REVIEW: Days of Blood & Starlight by Laini Taylor

Days of Blood & Starlight (Daughter of Smoke & Bone, #2) Days of Blood & Starlight by Laini Taylor
My rating: 1 of 5 stars

CAUTION: Long Review, Spoilers, Rant

"Once upon a time, an angel and a devil fell in love. It did not end well."

And the story sucked. The story was like a trash can full of children’s thrown-away arts and crafts topped with their snotty tissues and moldy, forgotten lunches.

The Writing

The writing was lyrical but it had the tendency to be verbose which induced skimming. I wish the book spent more time telling the story instead of waxing poetic. The writing wasn’t much of an issue for me in book 1 but here in book 2, exacerbated by other bigger issues, the writing quickly became a marsh to wade through.

Worse, the beginning of the story took a couple of chapters before reaching the heroine’s PoV. The plot capriciously alternated between the heroine, the heroine’s ex-boyfriend, the heroine’s best friend, and some random chimaera runaway slaves.

The Characters

+++ chimaera runaway slaves

The chimaeras’ scenes were short, but they still bogged the story. I think they were supposed to show an outsider’s PoV to the moral development of the Misbegotten, the ill-treated seraphim soldiers/bastard children of the seraphim emperor. Whatever the reason, I didn’t want to read about these random chimaeras.

◆ Task directions:
Carry the review of Days of Blood & Starlight forward from its last sentence, in the same voice and style. The lines after this review are separate material with no connection to it.

◆ Supplied data:
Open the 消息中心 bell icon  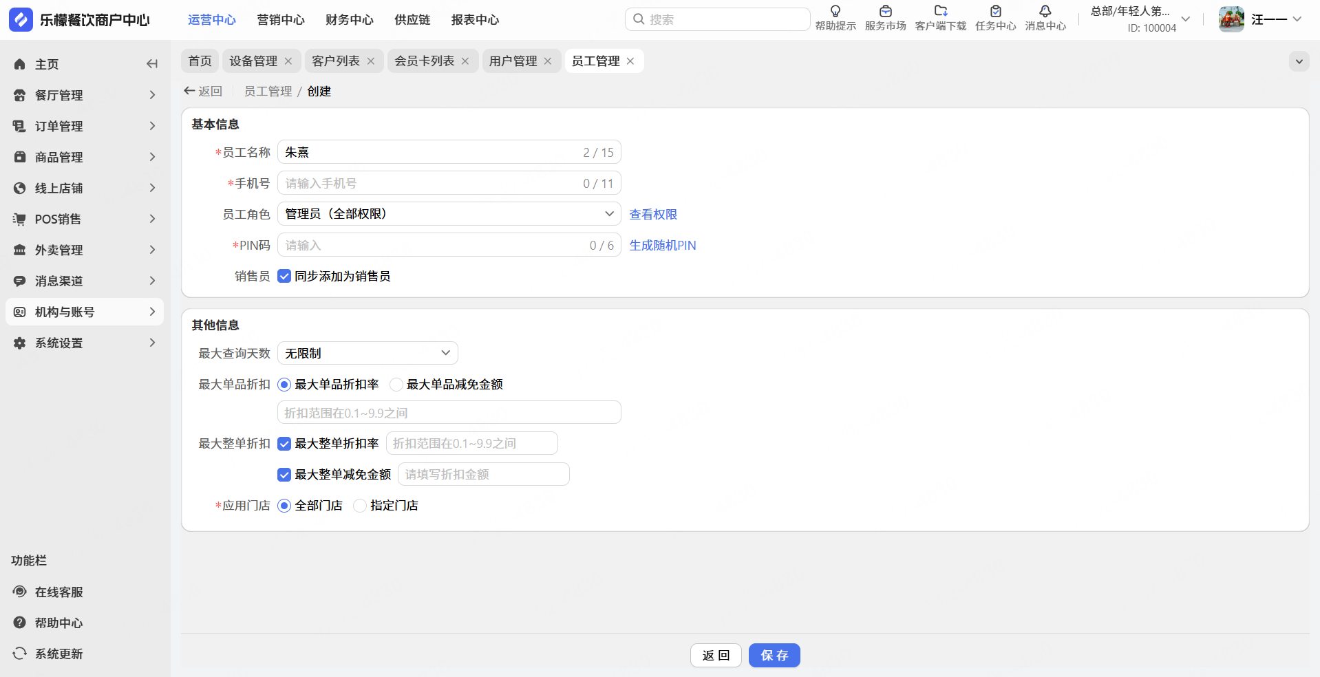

◆ Reply to the exercise:
+++ Karou’s human friends

Karou’s best friend, Zuzanna, and tag-along Mik were stupid and pitiful. Mostly stupid. These idiots should have been left in book 1, but instead they decided to chase after Karou, walking into the arms and claws of her monstrous, hostile chimaera compatriots. From the start, it was obvious to me that Karou’s human friends were cannon fodder waiting to happen, and I was half-right when they were later held hostage.

What really frustrated me about these characters was that they didn’t take Karou’s situation seriously or realize their own precarious place. Their attempt to inject levity into the story more than failed; it offended me.

+++ Karou’s ex-boyfriend: Akiva

The plot leaned heavily towards his PoV, and I didn’t like how it took the spotlight away from Karou, the star of the series.

Akiva was emo. For 2/3 of the story, he didn’t seem to do anything but brood, pine, and despair. Karou this, Karou that, Karou is dead again (he believes).

Then in the last third of the story, he suddenly went homicidal and unwittingly prompted another seraphim invasion. Akiva isn’t a megalomaniac dictator but based in book 1 and 2 and the various flashbacks between the two books, his action resulted the same kind of consequences that would be caused by one.

I disliked Akiva in book 1, and I continue to dislike him some more in book 2.

+++ the heroine: Karou

As if Akiva wasn’t bad enough, Karou was worse. Head-repeatedly-banging-on-desk worse. The biggest reason that kept me from hating book 1 was because of Karou. She was quirky, she was assertive, she was...kind of violent to be honest and I loved it. The girl didn’t hesitate to threaten and spill blood to get her way — not when her loved ones were on the line.

In book 2, there was none of that willfulness. She was weak, she was vacuous, she was irresolute and I hated it. I could understand Karou having weak moments after being blasted with multiple bombshells of revelation and memory-gain at the end of book 1, but this wasn’t a series of weak moment. It was a severe character regression, and it contributed to a hurricane-sized disaster of a book.

Moreover, when did Karou became a Resurrectionist? How was resurrection done? Were souls a physical object or something? I don’t recall the magical explanation in book 1 and none was rehashed in book 2. For a magical story, there was little talk about magic. Book 2 made me feel that there were logic holes in the story’s magic system.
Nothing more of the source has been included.